No Brasil, a parcela de desconhecimento sobre as novas regras em análise num total de 200 companhias pesquisadas sobe para 64%. “O que antes aparecia apenas dentro da demonstração de resultado agora deve afetar o balanço patrimonial”, explica Nelson Barreto, sócio da Grant Thornton Brasil.

Antes da adoção do novo padrão contábil (IFRS), o leasing era registrado apenas como despesa de arrendamento mercantil, como se fosse um aluguel, na demonstração de resultado do exercício. Se aprovadas as mudanças, ele deverá aparecer como despesa de amortização e de juros, além de ser contabilizado no ativo e no passivo, a valor presente.
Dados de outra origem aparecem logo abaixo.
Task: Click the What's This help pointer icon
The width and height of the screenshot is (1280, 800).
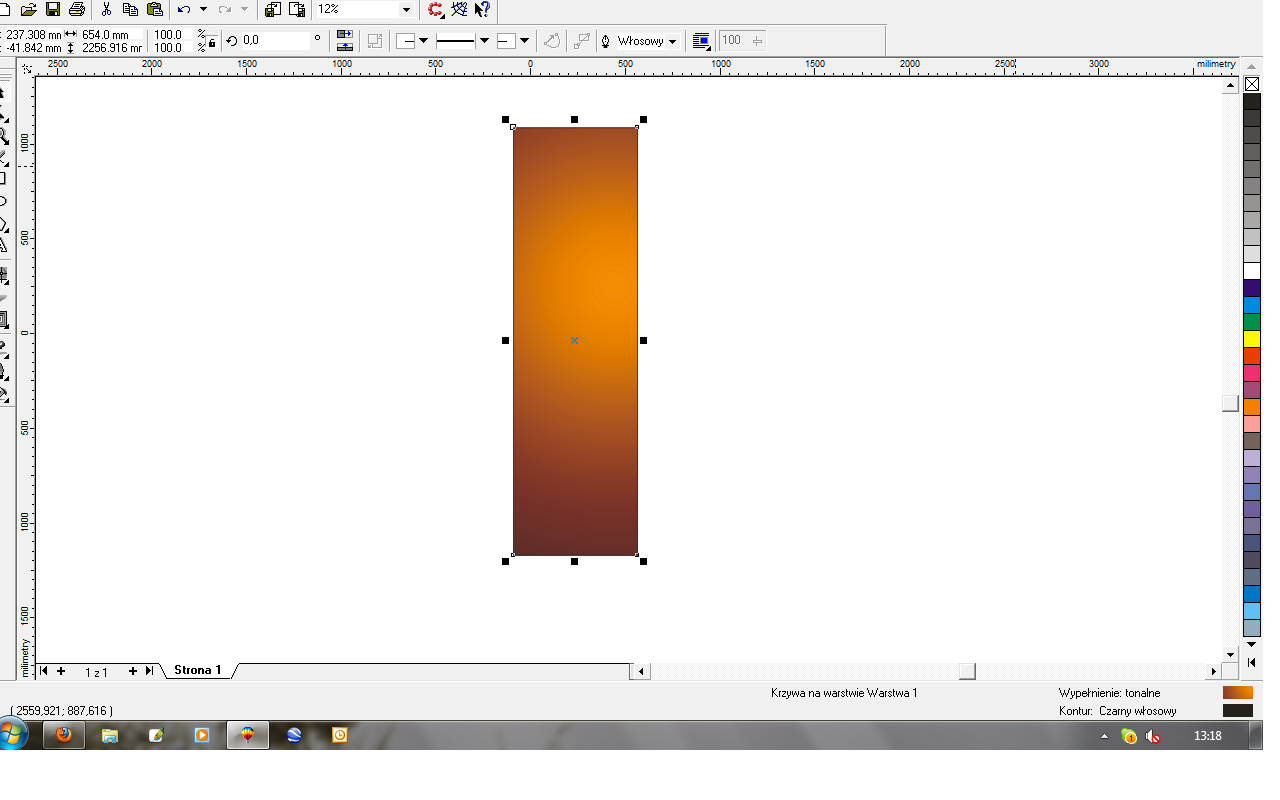Action: click(482, 9)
As alterações são complexas e, não por acaso, foram alvo de muitas críticas durante audiência pública internacional sobre o tema. Segundo a pesquisa da Grant Thornton, 36,8% das companhias que afirmaram ter conhecimento das discussões sobre o leasing não aprovam as mudanças sugeridas, 21,4% não souberam responder e 41,8% concordaram com as alterações.

O maior impacto das mudanças, segundo 33,2% das companhias, é o aumento nos custos e na complexidade dos relatórios, enquanto apenas 15,4% apontam a melhoria da transparência para os investidores. Para outros 12,4%, o novo padrão altera, principalmente, a maneira de estruturar o financiamento de transações futuras.